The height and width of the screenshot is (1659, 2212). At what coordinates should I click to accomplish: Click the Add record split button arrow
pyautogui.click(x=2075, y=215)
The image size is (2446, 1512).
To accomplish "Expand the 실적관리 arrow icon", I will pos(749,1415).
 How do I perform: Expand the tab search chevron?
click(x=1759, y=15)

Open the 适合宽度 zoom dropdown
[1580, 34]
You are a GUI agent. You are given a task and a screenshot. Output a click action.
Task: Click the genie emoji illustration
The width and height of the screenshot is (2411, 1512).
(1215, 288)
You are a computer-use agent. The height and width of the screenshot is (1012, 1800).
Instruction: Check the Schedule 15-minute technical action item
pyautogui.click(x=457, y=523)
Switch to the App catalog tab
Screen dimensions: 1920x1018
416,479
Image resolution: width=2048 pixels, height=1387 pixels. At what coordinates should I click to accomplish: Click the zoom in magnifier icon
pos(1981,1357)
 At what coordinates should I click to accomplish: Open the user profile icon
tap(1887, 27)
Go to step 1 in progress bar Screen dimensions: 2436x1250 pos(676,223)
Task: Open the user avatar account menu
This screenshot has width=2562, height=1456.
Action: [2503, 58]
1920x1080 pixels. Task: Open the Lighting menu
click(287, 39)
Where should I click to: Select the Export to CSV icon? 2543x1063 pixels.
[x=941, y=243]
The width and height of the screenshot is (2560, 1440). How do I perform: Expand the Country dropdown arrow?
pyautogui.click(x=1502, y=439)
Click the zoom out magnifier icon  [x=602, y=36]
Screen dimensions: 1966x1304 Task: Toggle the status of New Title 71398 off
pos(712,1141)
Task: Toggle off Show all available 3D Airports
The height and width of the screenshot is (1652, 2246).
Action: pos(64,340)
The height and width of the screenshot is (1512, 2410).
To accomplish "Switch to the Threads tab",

TASK INSTRUCTIONS:
Which lines run from the one containing "Task: Open the user avatar account menu" to the end of the entries above? Quote exactly those, and only those.

SOLUTION TO THIS TASK:
Task: Open the user avatar account menu
This screenshot has width=2562, height=1456.
Action: [2503, 58]
1920x1080 pixels. Task: Open the Lighting menu
click(287, 39)
Where should I click to: Select the Export to CSV icon? 2543x1063 pixels.
[x=941, y=243]
The width and height of the screenshot is (2560, 1440). How do I perform: Expand the Country dropdown arrow?
pyautogui.click(x=1502, y=439)
Click the zoom out magnifier icon  [x=602, y=36]
Screen dimensions: 1966x1304 Task: Toggle the status of New Title 71398 off
pos(712,1141)
Task: Toggle off Show all available 3D Airports
The height and width of the screenshot is (1652, 2246).
Action: pos(64,340)
The height and width of the screenshot is (1512, 2410).
To accomplish "Switch to the Threads tab",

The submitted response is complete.